**GOAL 1**.
Answer these questions using the Ooma earnings call transcript:
(a) For how many weeks does Eric Stang say the company has been developing the Kazoo opportunity?
(b) Which firm is Arjun Bhatia with?
(c) According to Eric Stang, how is Ooma's EBITDA growing compared with its other metrics?
**GOAL 2**. Write the next part of the Ooma earnings call transcript, picking up after its final sentence.

--- START SOURCE PASSAGE ---

Ooma, Inc. (NYSE:OOMA) Q3 2024 Earnings Call Transcript

Eric Stang: Yes. We’re a little reluctant to try to answer that question with too much detail because it’s only been six or seven weeks that we’ve been developing this opportunity now as and owned it. But we do see real meaningful opportunities. There are users out there of the Kazoo platform from an open source perspective that could be converted over into paying users by offering them more than what they have today. There are significant opportunities for new customers to be brought onto the platform, some of whom would be moving off another platform that’s out there and others that just are going to sunset, maybe something they’ve built internally and want to move to something more modern. I think we are close to getting our first customer to move off of another company’s platform and on a Kazoo, but we’ll have to wait and see if we close that in Q4.

And then thirdly, the CPaaS services, and we have a very specific effort in place today to bring Ooma’s cost structure and scale in telecom services as a CPaaS offering to the install base and then move from there. Predicting what that will be for next fiscal year is hard for us. I think that we’ll learn a lot the next three months in our sales efforts, and then be able to give better guidance at the end of the next quarter.

Operator: Our next question comes from the line of our Arjun Bhatia with William Blair. Your line is open.

Arjun Bhatia: If I could just go back to the user growth, I know it sounded like it was your largest customer Regus that was driving some of the headwinds there, but if we looked to other customers. are you seeing similar kind of muted growth there in Q3 and Q4? Or is it largely related to Regus Regus we’re seeing slower growth from the customer base from the user base rather?

Eric Stang: Yes. Hi. Well, we’re thinking for both Q3 and Q4, particularly Q4 now. We’re going to see, as you said, muted growth with our large customer. But beyond that, we want to be cautious because Q4 is an interesting quarter with the holidays involved and small businesses taking time off, we’re being very busy with the holiday time. It’s not always the best time for customer acquisition. We’re being very sensible about that in our investment strategies. We are controlling our sales and marketing spend. We’re happy with our customer acquisition costs, and we’re improving the EBITDA commensurate. Our EBITDA is growing faster than our — the growth of our other metrics. So, I think we have a good plan for Q4. But yes, we’re being a little guarded just to wait and see how it turns out.

--- END SOURCE PASSAGE ---
--- START MATERIAL SHOWN ---

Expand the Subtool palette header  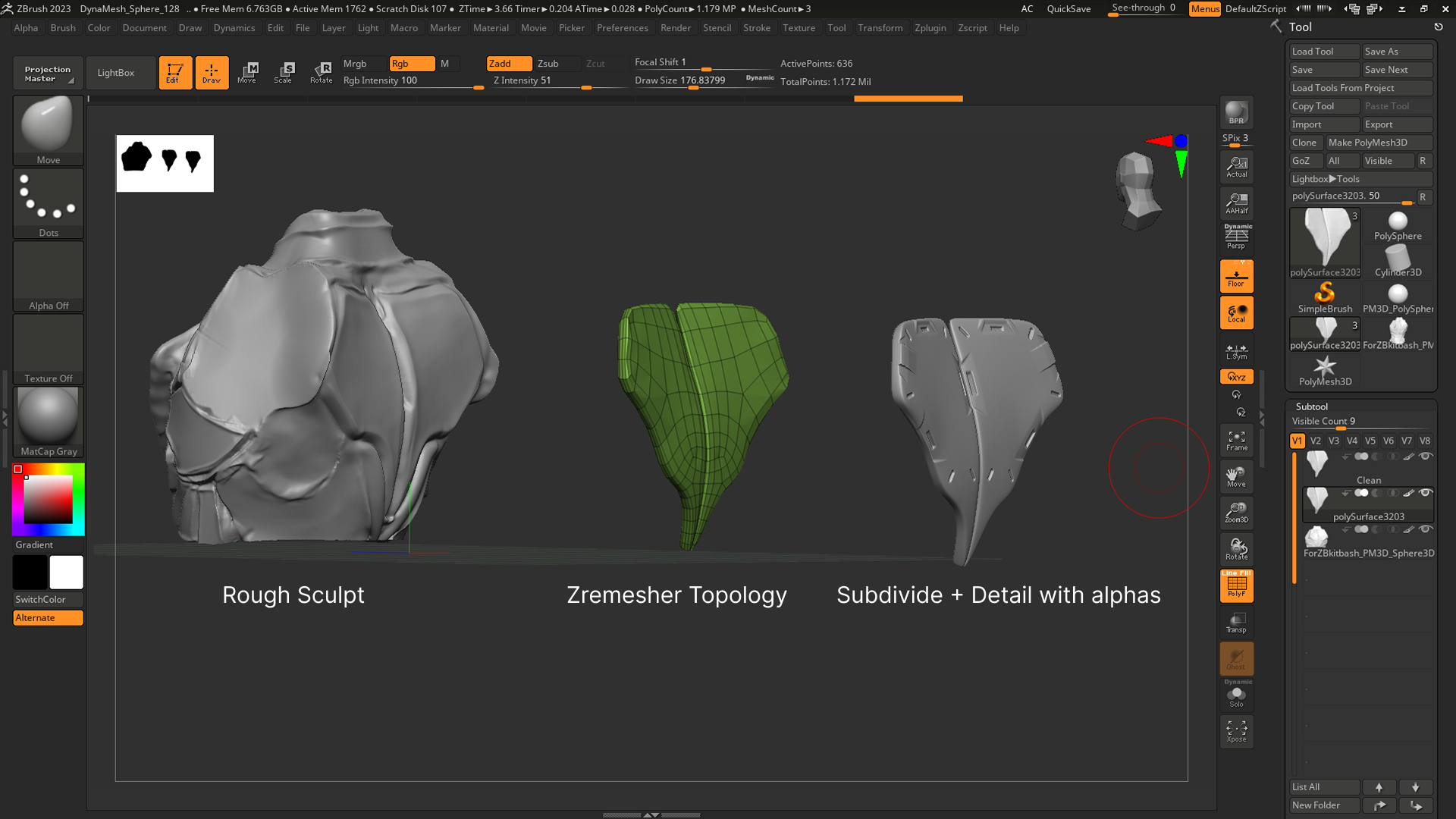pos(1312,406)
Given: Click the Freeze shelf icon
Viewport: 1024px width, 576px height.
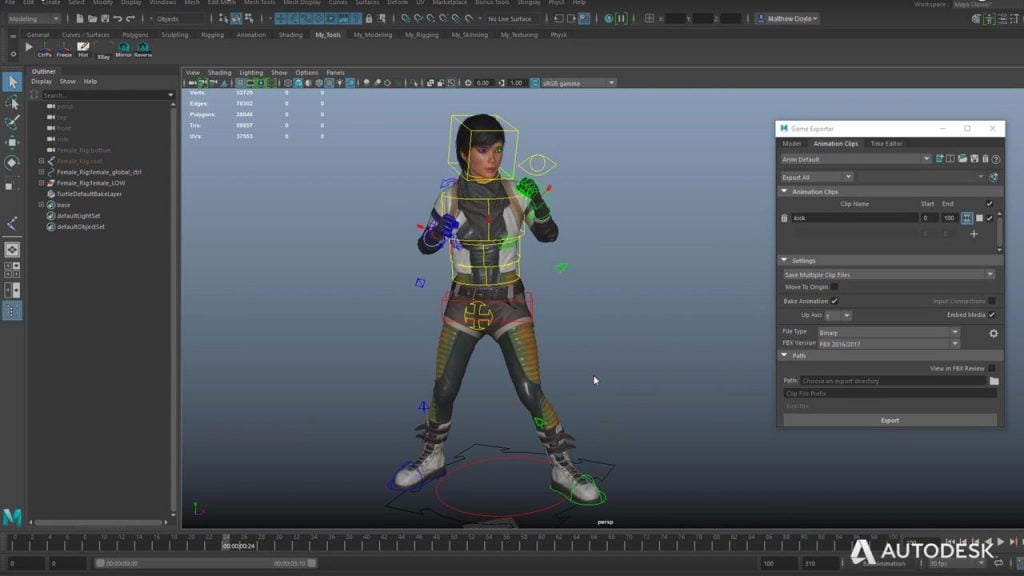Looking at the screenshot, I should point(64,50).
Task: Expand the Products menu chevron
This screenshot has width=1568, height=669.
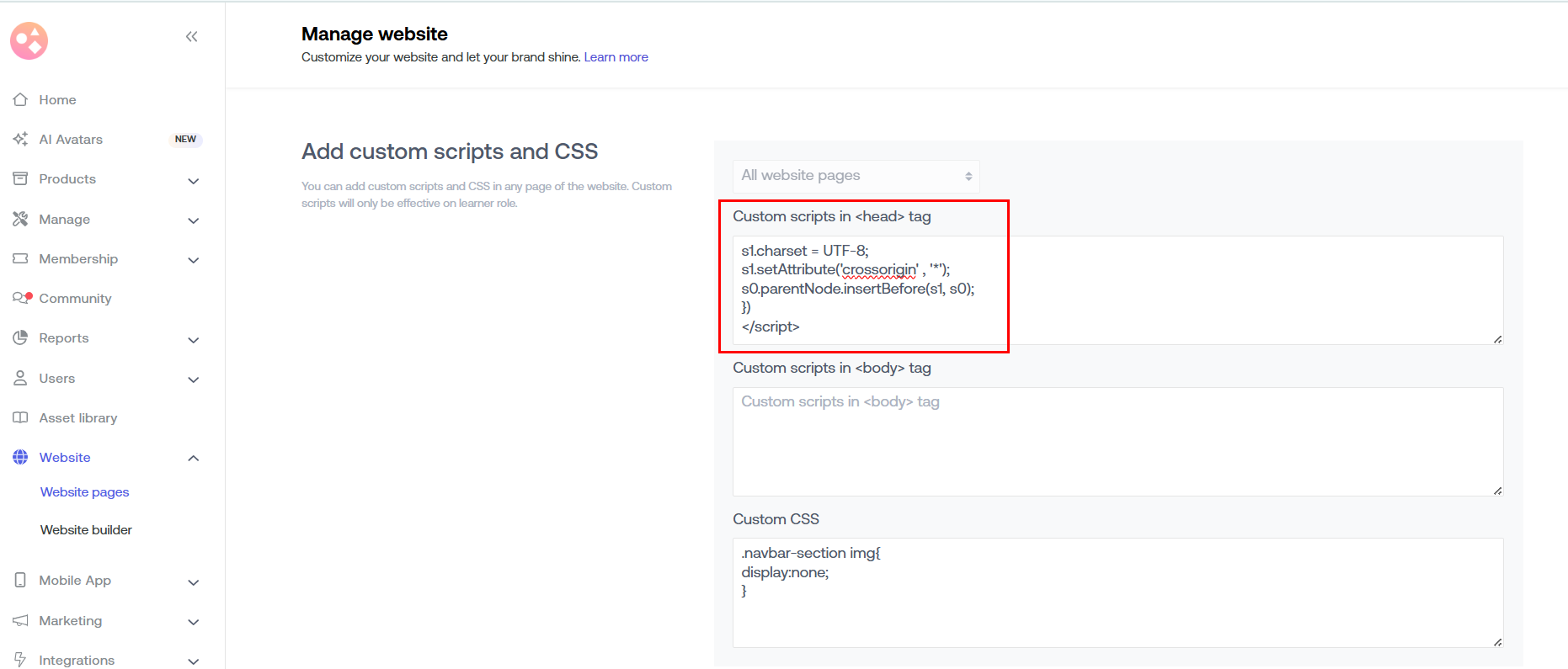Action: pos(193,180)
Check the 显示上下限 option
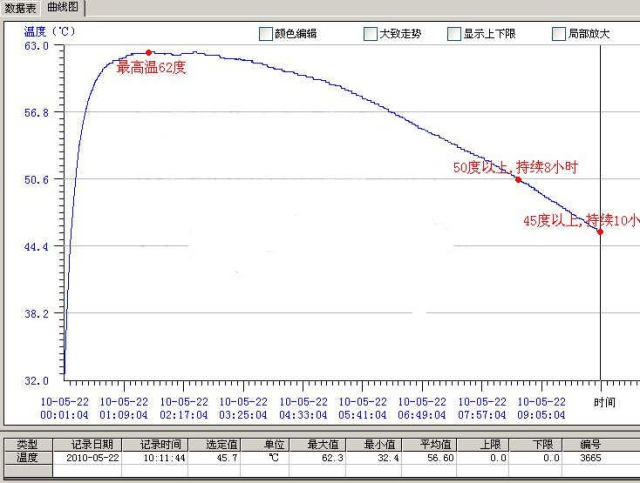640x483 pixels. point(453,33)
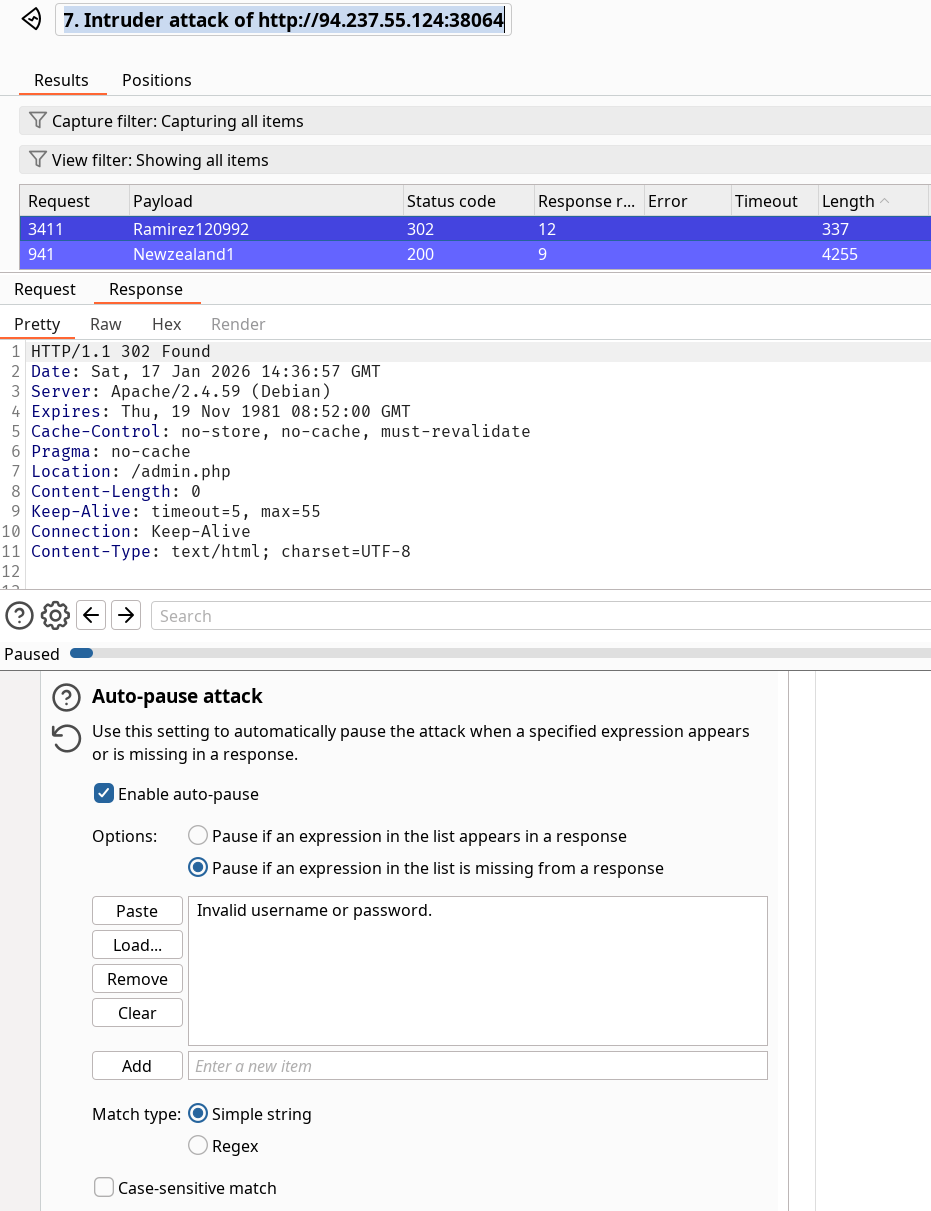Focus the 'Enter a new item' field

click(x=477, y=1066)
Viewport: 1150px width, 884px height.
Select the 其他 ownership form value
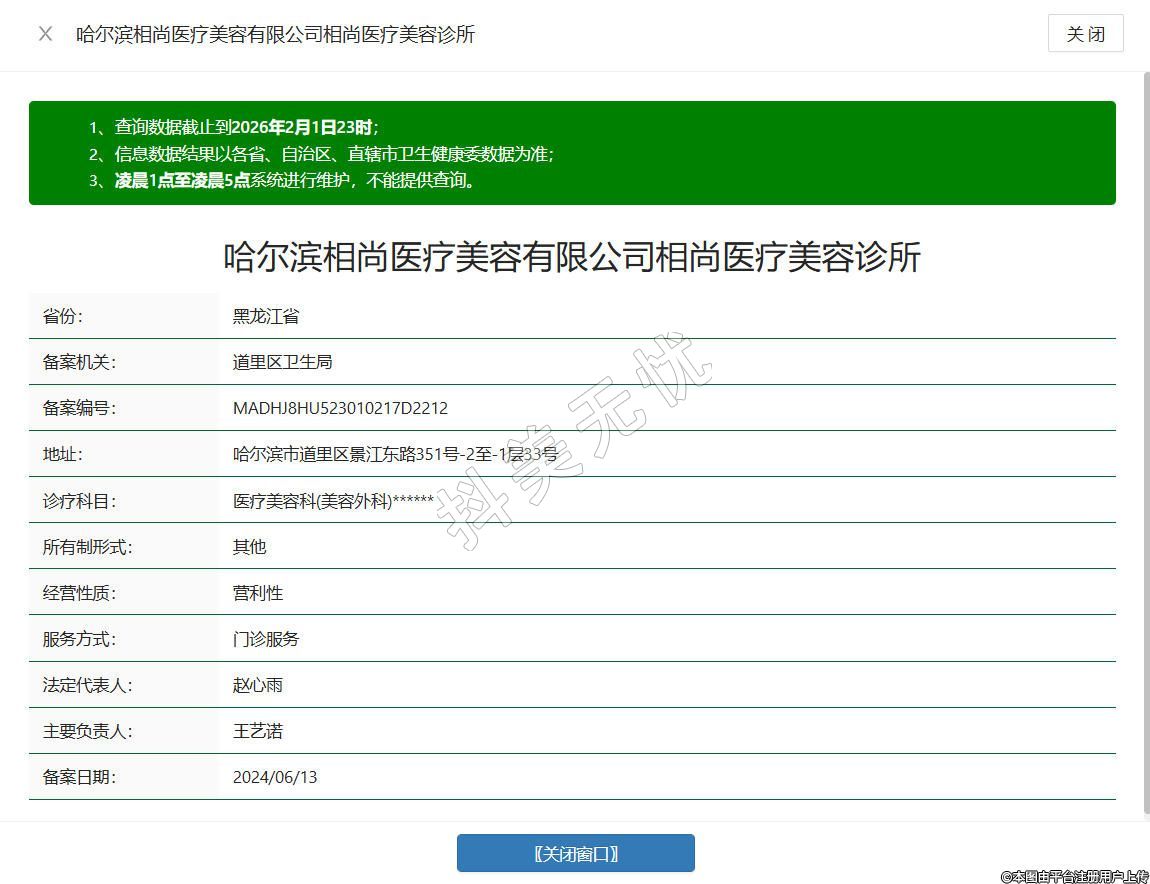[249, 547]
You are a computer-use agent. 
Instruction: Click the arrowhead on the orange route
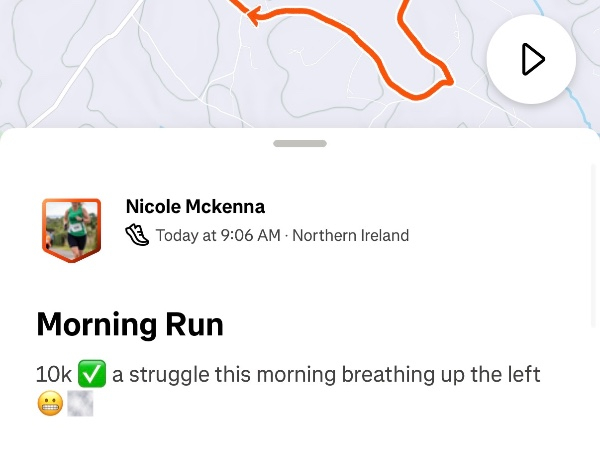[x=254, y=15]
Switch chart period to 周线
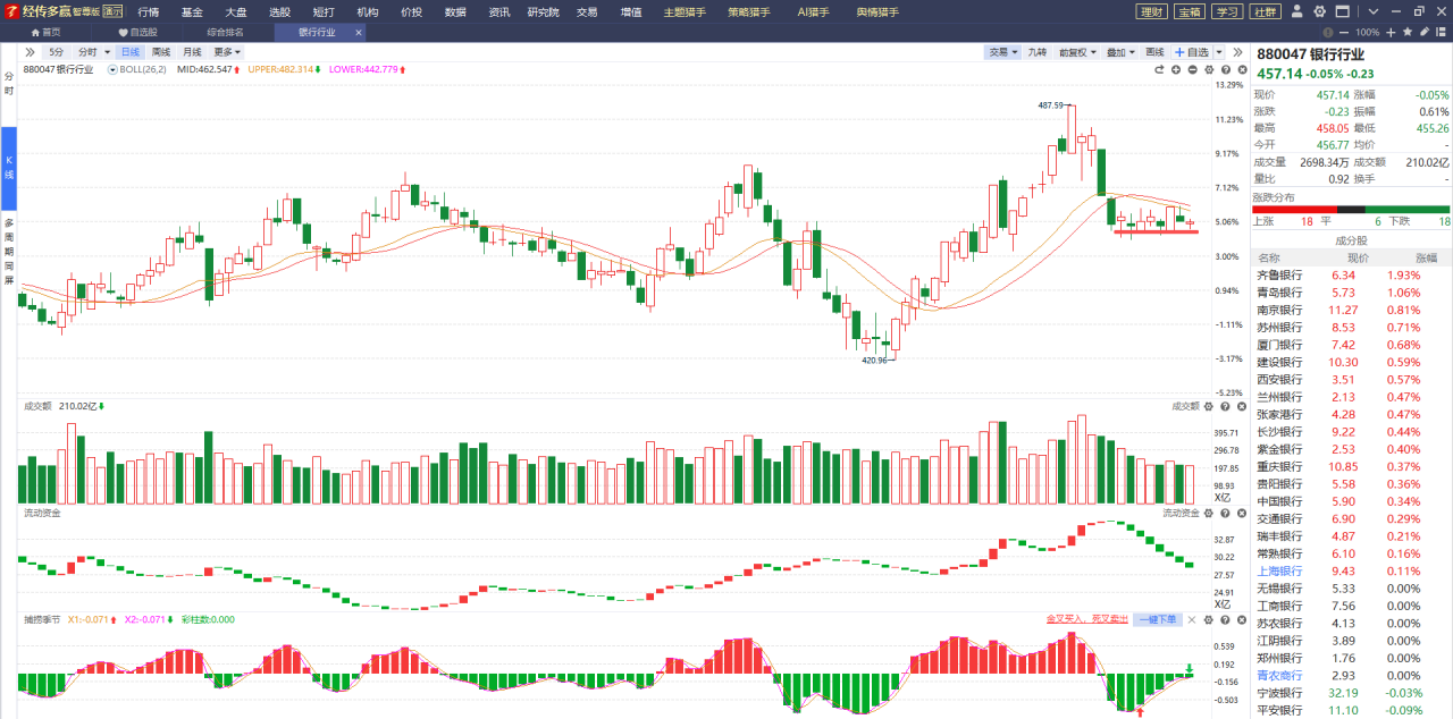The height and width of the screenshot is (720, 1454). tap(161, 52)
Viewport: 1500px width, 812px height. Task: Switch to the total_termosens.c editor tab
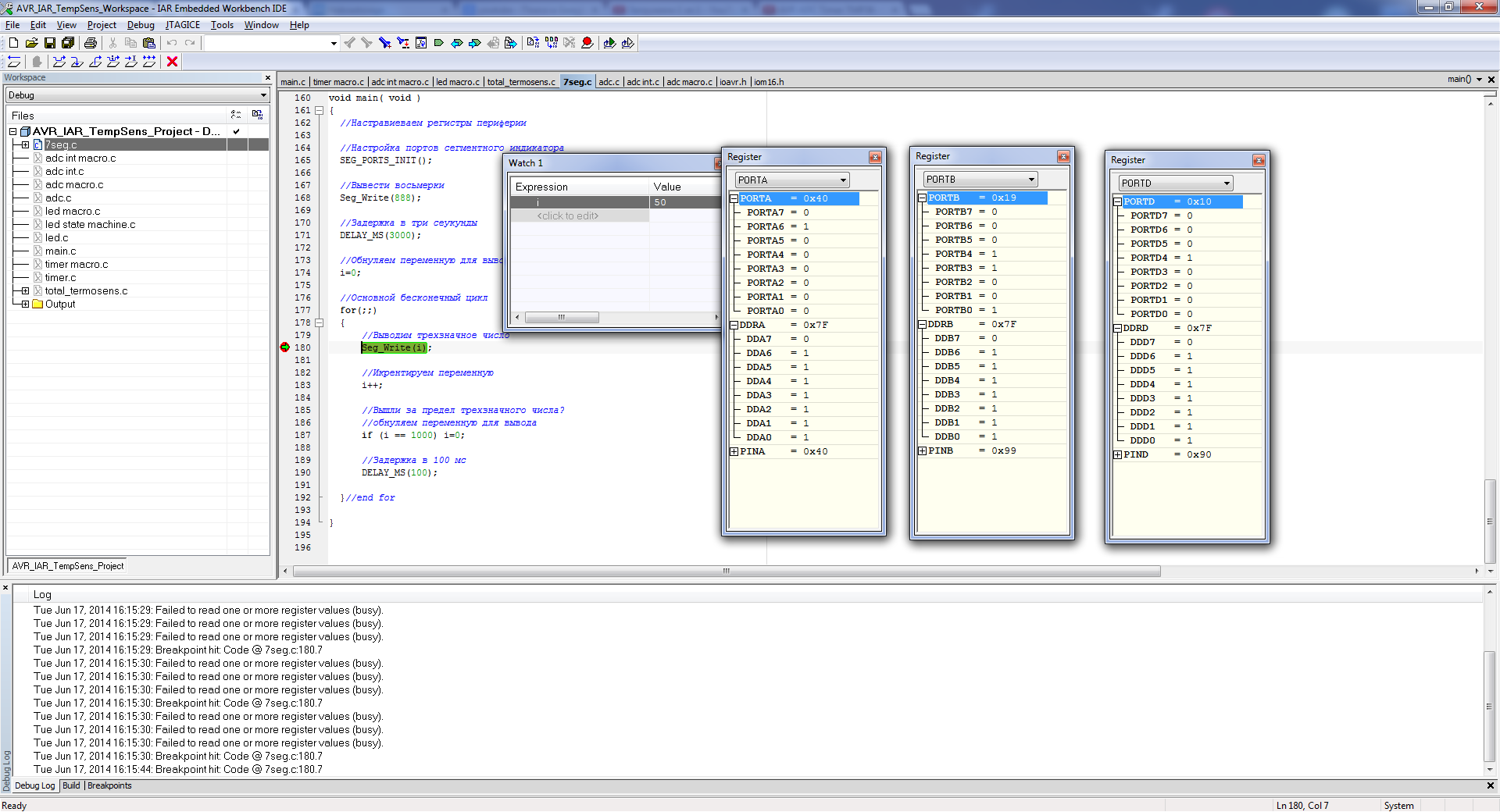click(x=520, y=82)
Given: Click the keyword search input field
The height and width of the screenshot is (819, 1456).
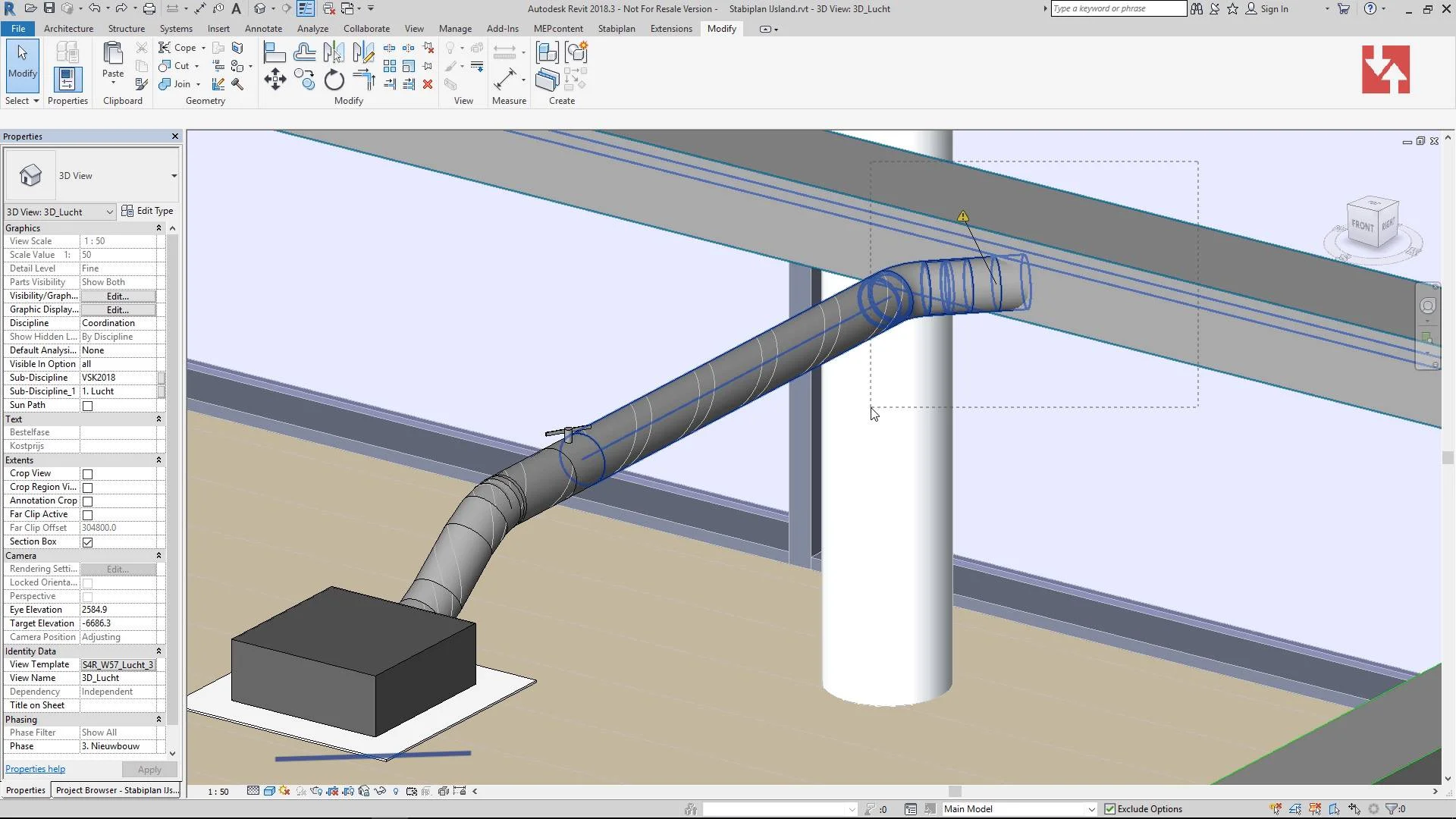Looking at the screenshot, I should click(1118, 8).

--- END MATERIAL SHOWN ---

**REPLY 1**.
(a) Six or seven weeks.
(b) William Blair.
(c) It is growing faster than the other metrics.

**REPLY 2**.
I can give one more data point. I know you didn’t ask about residential, but we’re pleased with our residential business thus far into the quarter. We’re through Black Friday and Cyber Monday, and that Thanksgiving period when it, we want to drive some sales on the residential front, and we were happy with what we achieved this year compared to a year ago. So that’s one piece of positive news that we already have.

Arjun Bhatia: Okay. Perfect. That’s helpful. And then maybe going back to Regus, I know you were talking about expanding into other countries and the opportunity that could pose longer term. How should we think about what that process is like to go into other countries? How long does it typically take to open up a new geography? How many resources are required? What are the challenges? Maybe just help us understand that process a little bit better.

Eric Stang: Sure. I’m going to repeat some of the things I may have said in previous calls, I apologize. But so, it starts with putting our capabilities into the region, because we are dealing with communications services, you have to be mindful of Internet distances and delays that can affect the quality. So, we have to have fully standalone instances of what we do in each region, where we want to serve the countries there. As I said, we are in five regions today and we can serve all the countries now pretty much in those regions, although we aren’t yet. And then we have two more regions to stand up between now and the middle of next year. Once we have those seven regions in place, we will have very good coverage. And then it comes down to what you need to do to be in that particular country.

There may be certain laws and regulations you have to conform to, certainly language and other adaptations to the platform, maybe calling patterns, you have to decide how you are going to deliver services from a carrier partner status. And then, once you have that in place, plan a rollout strategy that involves converting away from something already in place, and there is a lot of work to do that. So, we tend to roll out with our large customer kind of country-by-country or a couple of countries in a region at a time and then you move on to the next ones. And, we went into Hong Kong in Q3, we went into South Africa in Q3, there are other countries in Asia that we’re expanding in Q4. We will be finishing up South Africa in Q4, and we’ll just be rolling out from there.

It is giving us an incredible footprint, on a much bigger stage than we have operated on in North America, and I think that’s a really valuable asset for Ooma, as we look forward, not only for our UCaaS solutions, but also, frankly for AirDial. And we are going through the thinking right now on what our priorities will be for next year to start to capitalize on this asset, beyond North America. And AirDial will be a very strong contender for that because we think we have such unique solution there and kind of a unique market opportunity at this time. So, it is exciting for us to have this in place. We are well down the train on all of this, not to go on, but it’s been years in the making to be where we are today. And we are just getting over, I think, the final hurdles.

Arjun Bhatia: And sorry, one more if I can just follow-up. On the — is the subscription and services gross margin following this international build-out? Meaning, once you have the additional regions stood up by the middle of next year, should that be the trough in subscription gross margins? Or are there other factors that maybe I am not considering there?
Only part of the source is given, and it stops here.